Elle était l’un des rares symboles de la révolution du 24 juin 1932, qui avait vu un groupe de civils et de militaires renverser la monarchie absolue dans ce qui était alors le Siam. Une plaque de bronze encastrée il y a quatre-vingts ans, dans la chaussée du quartier historique de Bangkok, avec ces mots : «C’est ici, dans les premières heures de la matinée du 24 juin, que le Parti du peuple a donné naissance à la Constitution pour le progrès de la nation.»

Depuis le coup d’Etat de mai 2014, les manifestants opposés à la junte en avaient fait un point de ralliement. Ces partisans de la démocratie y déposaient des fleurs à certaines dates anniversaires pour manifester leur résistance à la main de fer de plus en plus pesante des généraux thaïlandais sur le pays.

«Visage frais et joyeux»

Vendredi, la plaque a disparu. A sa place, une autre portant un slogan appelant les citoyens «au visage frais et joyeux» à manifester leur dévotion pour le bouddhisme et leur amour pour le roi. Aucune mention de la révolution menée par Pridi Banomyong, brillant juriste évincé du pouvoir par les dictateurs militaires à la fin des années 40. Depuis, les Bangkokois et d’innombrables journalistes viennent photographier la plaque royaliste sous l’œil nerveux des policiers.

«Il faut remplacer cet incident dans le contexte de l’ultraroyalisme qui s’est renforcé ces dix dernières années. Cela fait partie du discours conservateur qui dit que la monarchie absolue est le meilleur régime que la Thaïlande ait jamais eu», considère la politologue Puanthong Pawakapan, de l’université Chulalongkorn.

Le gouvernement militaire s’est d’abord refusé à commenter la disparition de la plaque, pourtant considérée comme un trésor historique. Puis, excédé par les questions des journalistes, le général Prayuth Chan-ocha, chef de la junte, a explosé : «Il n’est pas raisonnable de demander que la plaque soit restituée demain. Les gens ne peuvent pas parler tout le temps de liberté. Ils doivent respecter les lois.» Cette zone très proche du Parlement étant l’une des plus surveillées de la capitale, comment des ouvriers ont pu, sans se faire remarquer, casser le béton au marteau-piqueur, desceller la plaque, recouler du béton et la remplacer ? La police se dit réticente à lancer une enquête tant que «le propriétaire véritable de la plaque n’a pas porté plainte».

Geste politique

Pour certains, l’acte de vandalisme serait un geste politique. «Depuis 2010, les manifestants Chemises rouges opposants à l’establishment cons... ont en quelque sorte ressuscité la révolution de 1932, indique Thanet Aphornsuwan, historien à l’université Thammasat.

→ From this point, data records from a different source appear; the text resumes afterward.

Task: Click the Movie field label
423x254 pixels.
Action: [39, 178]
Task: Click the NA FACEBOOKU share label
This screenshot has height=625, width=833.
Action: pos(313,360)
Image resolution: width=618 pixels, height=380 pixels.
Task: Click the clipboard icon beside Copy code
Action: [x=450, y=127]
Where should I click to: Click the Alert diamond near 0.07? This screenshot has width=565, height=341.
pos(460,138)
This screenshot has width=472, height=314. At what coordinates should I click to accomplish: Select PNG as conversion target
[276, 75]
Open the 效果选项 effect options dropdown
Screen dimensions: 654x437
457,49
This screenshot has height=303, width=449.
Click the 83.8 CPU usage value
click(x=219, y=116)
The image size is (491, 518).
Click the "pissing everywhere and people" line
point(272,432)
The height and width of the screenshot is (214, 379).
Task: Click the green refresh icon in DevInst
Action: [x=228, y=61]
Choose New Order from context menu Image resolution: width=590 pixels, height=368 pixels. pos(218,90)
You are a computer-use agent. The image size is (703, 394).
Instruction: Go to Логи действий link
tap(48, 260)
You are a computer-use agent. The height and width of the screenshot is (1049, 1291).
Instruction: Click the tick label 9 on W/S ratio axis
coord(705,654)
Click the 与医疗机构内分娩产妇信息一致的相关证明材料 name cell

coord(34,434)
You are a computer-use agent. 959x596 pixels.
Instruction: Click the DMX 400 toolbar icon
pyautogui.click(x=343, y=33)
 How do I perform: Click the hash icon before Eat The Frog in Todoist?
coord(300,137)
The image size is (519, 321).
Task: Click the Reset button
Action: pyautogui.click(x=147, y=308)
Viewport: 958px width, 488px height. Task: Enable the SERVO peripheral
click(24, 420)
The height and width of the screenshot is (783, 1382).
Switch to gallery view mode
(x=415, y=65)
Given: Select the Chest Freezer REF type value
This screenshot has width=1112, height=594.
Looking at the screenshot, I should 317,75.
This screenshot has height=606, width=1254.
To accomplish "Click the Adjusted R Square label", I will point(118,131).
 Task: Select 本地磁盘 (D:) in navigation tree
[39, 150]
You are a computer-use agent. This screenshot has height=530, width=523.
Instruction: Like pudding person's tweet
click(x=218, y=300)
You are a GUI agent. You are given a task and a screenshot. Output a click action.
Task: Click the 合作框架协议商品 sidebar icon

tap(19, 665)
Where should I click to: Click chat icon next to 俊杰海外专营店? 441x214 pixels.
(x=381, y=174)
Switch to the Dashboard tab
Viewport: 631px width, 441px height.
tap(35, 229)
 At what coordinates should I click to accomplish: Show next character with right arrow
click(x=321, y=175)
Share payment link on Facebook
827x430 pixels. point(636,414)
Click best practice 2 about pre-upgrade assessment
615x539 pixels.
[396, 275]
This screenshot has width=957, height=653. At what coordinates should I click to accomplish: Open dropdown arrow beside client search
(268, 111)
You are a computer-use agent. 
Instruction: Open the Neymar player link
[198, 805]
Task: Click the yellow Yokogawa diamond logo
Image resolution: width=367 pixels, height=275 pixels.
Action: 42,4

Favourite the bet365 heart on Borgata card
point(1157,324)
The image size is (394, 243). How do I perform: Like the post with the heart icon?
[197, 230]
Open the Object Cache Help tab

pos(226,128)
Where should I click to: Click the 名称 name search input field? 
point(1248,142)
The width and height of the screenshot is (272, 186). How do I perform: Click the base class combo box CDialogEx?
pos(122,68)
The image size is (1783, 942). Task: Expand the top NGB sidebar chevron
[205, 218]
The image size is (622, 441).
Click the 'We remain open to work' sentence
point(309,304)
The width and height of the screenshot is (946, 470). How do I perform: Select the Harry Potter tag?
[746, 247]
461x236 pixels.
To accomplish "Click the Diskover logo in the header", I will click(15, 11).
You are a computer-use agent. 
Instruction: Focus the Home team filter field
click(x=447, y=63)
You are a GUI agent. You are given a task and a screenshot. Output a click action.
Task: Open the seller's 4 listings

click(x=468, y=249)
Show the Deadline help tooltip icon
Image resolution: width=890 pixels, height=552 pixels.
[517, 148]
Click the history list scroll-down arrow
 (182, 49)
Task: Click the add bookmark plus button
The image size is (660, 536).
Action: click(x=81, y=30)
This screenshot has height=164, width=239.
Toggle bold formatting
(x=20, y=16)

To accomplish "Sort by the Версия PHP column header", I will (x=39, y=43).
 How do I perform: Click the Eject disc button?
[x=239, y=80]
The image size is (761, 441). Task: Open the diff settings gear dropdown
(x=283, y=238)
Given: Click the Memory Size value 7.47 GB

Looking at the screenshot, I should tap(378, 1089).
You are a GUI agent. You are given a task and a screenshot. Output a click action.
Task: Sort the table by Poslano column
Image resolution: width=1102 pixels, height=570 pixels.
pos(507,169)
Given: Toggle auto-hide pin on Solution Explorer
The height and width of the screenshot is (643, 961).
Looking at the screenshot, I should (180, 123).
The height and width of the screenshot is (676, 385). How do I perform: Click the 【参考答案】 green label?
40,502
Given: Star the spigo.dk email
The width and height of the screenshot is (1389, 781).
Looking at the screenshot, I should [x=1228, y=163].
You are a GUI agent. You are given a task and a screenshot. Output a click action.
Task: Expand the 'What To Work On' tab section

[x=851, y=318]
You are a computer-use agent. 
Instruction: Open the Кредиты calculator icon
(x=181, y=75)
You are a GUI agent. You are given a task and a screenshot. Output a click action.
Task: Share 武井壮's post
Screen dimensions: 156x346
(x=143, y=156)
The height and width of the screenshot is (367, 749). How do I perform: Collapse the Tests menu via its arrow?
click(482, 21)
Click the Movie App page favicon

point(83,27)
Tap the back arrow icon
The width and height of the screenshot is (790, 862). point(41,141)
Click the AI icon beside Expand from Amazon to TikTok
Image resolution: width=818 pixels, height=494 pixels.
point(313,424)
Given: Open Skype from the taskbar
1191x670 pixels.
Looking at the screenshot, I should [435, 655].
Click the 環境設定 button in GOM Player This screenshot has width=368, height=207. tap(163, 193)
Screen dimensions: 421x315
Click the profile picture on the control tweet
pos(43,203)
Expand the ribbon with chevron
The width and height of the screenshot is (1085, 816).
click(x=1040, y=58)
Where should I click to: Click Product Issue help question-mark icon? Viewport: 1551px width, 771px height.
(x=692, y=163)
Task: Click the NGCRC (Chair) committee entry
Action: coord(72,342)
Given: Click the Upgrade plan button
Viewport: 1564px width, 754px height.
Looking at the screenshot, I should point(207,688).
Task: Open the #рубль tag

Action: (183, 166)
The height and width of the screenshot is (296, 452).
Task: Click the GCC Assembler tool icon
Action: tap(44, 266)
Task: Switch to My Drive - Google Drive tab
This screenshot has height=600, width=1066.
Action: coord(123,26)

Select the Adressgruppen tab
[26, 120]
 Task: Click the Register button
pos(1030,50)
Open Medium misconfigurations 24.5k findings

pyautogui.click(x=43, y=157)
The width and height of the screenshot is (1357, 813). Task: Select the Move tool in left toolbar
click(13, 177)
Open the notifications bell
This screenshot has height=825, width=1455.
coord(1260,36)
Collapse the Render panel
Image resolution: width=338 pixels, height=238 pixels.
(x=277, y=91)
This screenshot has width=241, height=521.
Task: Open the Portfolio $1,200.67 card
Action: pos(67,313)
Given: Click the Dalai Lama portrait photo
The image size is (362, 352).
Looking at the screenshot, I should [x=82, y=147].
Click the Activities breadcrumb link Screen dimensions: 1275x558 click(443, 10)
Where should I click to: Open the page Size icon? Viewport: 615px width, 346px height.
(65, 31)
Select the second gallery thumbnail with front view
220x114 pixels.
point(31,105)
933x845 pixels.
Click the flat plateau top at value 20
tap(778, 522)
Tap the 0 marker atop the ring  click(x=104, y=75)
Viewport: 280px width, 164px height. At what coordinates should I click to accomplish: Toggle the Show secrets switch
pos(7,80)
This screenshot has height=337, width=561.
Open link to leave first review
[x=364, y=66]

Je pense que la disparition de la plaque vient probablement de ceux qui ont peur du pouvoir politique des provinces.» D’autres notent que cet incident intervient alors que le nouveau roi, Maha Vajiralongkorn, a affirmé son autorité en demandant à la junte de modifier la nouvelle constitution pour accroître ses pouvoirs – une exigence que les généraux, bien que furieux, se sont empressés de satisfaire.

Le plus surprenant dans cette affaire ubuesque est que rien n’indique que le gouvernement militaire cherche à faire retirer la nouvelle plaque, clairement une spoliation du domaine public. En attendant, de nombreux Thaïlandais ont manifesté leur stupéfaction sur les réseaux sociaux. Une pétition de protestation a déjà recueilli 3 000 signatures, et une manifestation est prévue mercredi soir, malgré l’interdiction prononcée par la junte.